Biomarkers of Mycotoxin Exposure in Humans

Abstract

Mycotoxins are secondary metabolites of certain species of fungi and they are frequent contaminants of agricultural products. Contamination of humans by dietary intake may result in various pathophysiological effects, such as nephrotoxicity, gastro-enteric distress, hyperestrogenic conditions, cancer etc.. Therefore, exposure of human population to these compounds needs to be controlled and assessed. Risk assessment of a toxicant is evaluated with the help of biomarkers which provide information on biological responses following contamination (biomarkers of effect) or allow the quantification of the toxicant or its biotransformation products in body fluids (biomarkers of exposure). The biomarkers are needed to establish the oral dose (intake from food), the internal dose (biologically active) and the dose-response relationship.

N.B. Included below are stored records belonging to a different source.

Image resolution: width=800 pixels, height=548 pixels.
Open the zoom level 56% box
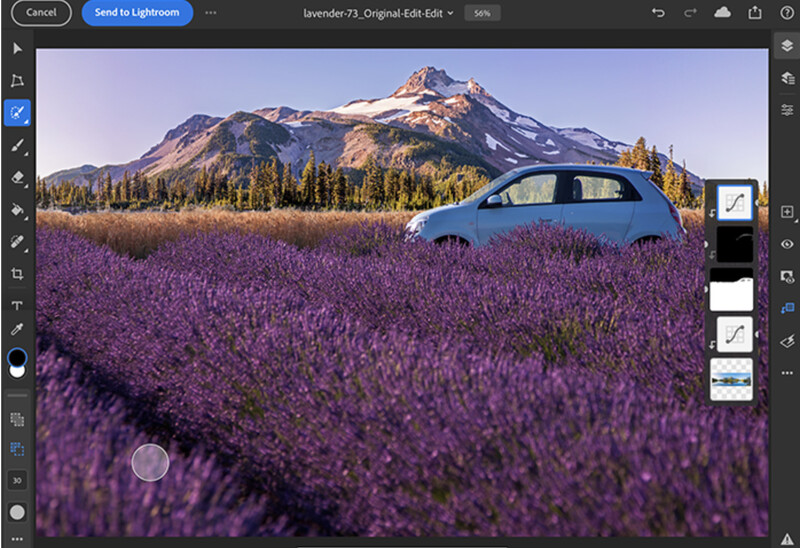482,13
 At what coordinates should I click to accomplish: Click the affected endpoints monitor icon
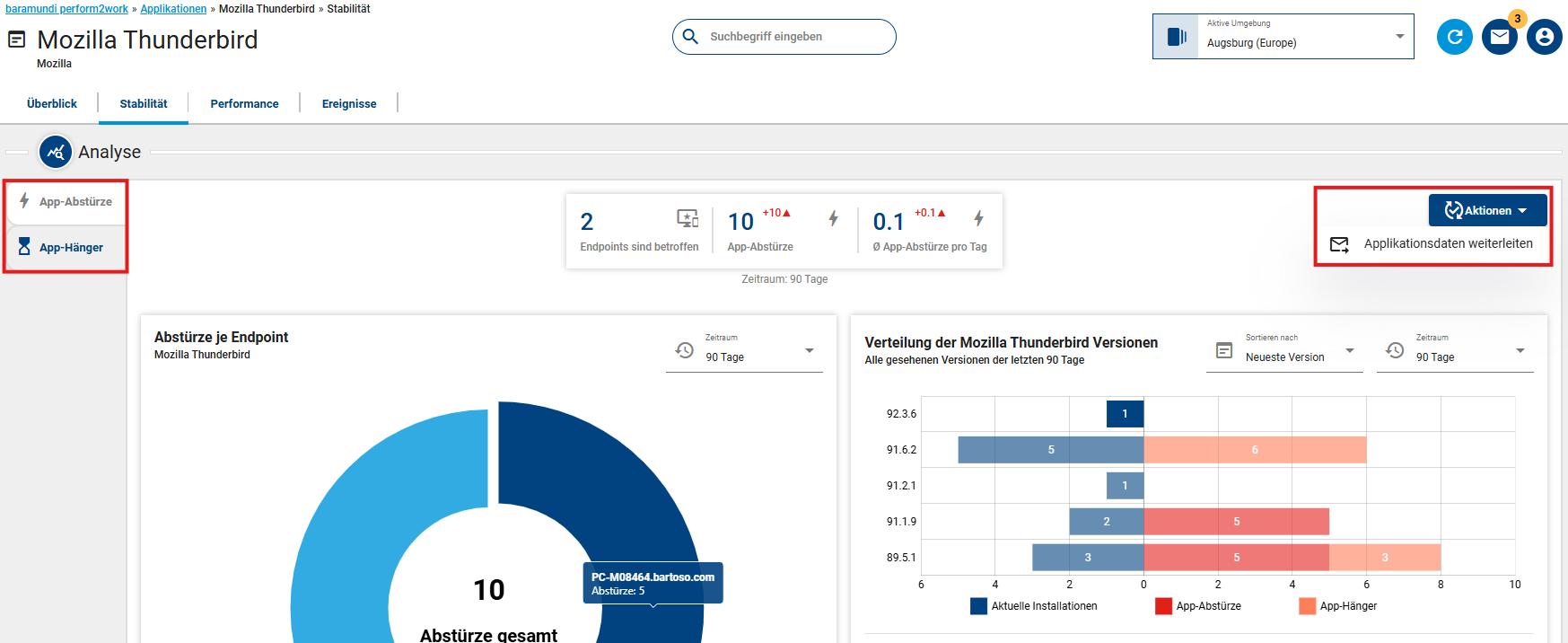tap(688, 218)
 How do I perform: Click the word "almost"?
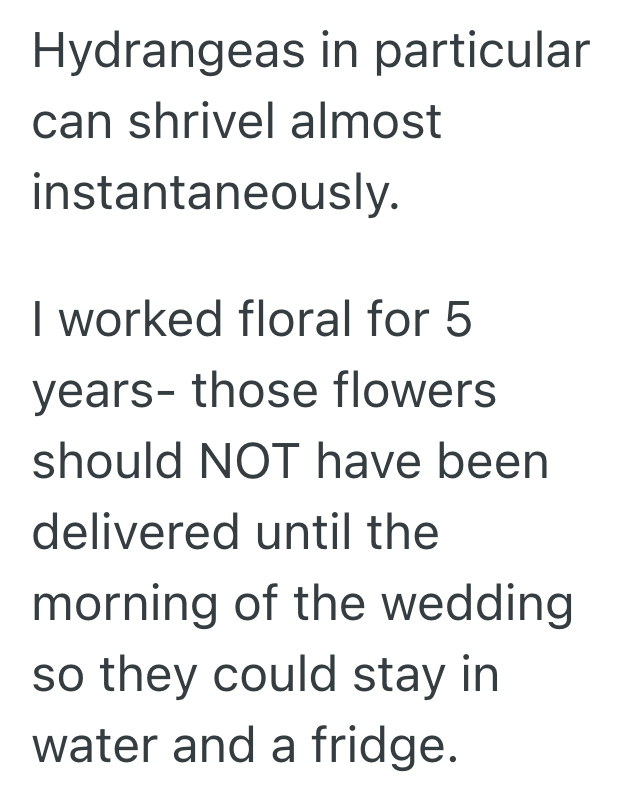tap(374, 121)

Here we describe a series of biomarkers of exposure and effect for aflatoxins, fumonisins, ochratoxin A, zearalenone and deoxynivalenol. For aflatoxins, except the possibility of quantifying the original chemicals per se in biological fluids, the hydroxylation products AFM1 and AFM2 are good indicators of internal exposure, while the albumin and DNA adducts are markers of effect. Ochratoxin A is easily detectable in blood, urine and milk, but its considerably long half-life makes it difficult to correlate with the level of exposure, The main biomarker for fumonisins is the sphinganine:sphingosine ratio, while for deoxynivalenol exposure is evaluated by its presence in urine. For zearalenone there is no reliable biomarker.